どっか(インターネットだったか宣伝文だったか)で「うまいこと言うなあ」と思ったんですけど、プルーストの『失われた時を求めて』はストーリーを知る(読破する)ものではなくて、体験するものだと。
まさに、読破は全然できてないです。
表紙が綺麗な抄訳版(全体で文庫13巻か14巻くらいになるのを文庫3巻にまとめたもの)でも読破は大変なのです。まだできていない。
2015年に記事書いてますけど、進展なし…。
最大の原因は、長いのはいいとして話に起伏がないのです。
終盤近くで、ある重要人物の悲報がある(それも直接見たのではなくて手紙で知らされるだけ)以外は、ずーっと大きな事件は起きず、語り手の思索と情景描写だけです。
この退屈さが読破の挫折要因。
でも読破しようとか思わず、時々この果てしない物語世界に浸ってみようという感じであればたしかにいいかもしれません。

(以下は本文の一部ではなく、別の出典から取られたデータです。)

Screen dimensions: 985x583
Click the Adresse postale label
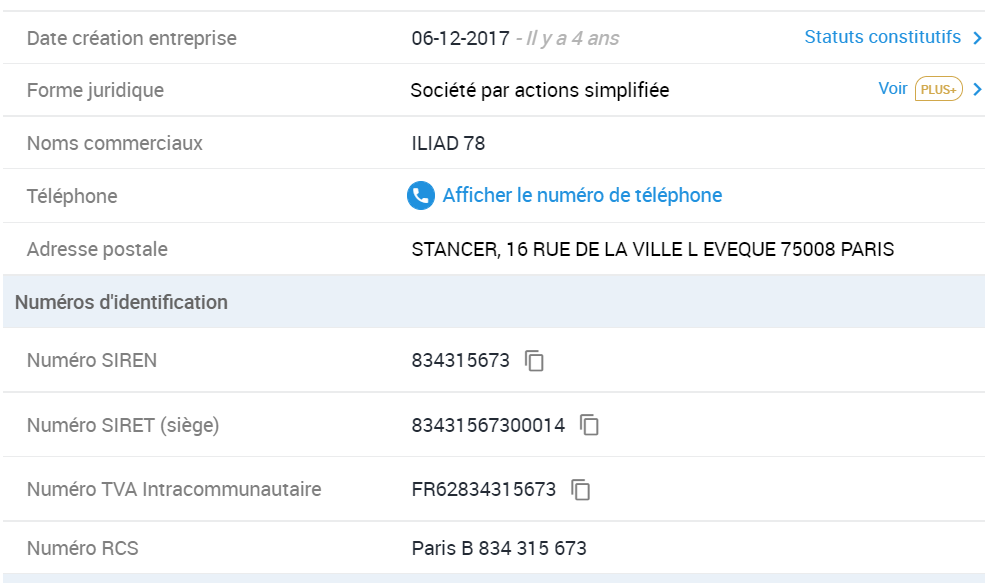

個人的には漫画バージョンもある序章的な位置づけ、「スワン家のほうへ」が良いですね。
前回記事
失われた時を求めて(フランスコミック版) - みちのく砂丘Ⅱ
普通おぼろげなはずの幼少期の記憶をよくここまで絵画的に描けるなあと。
20世紀最大の文学作品に対して今さら何をかいわんやですけど。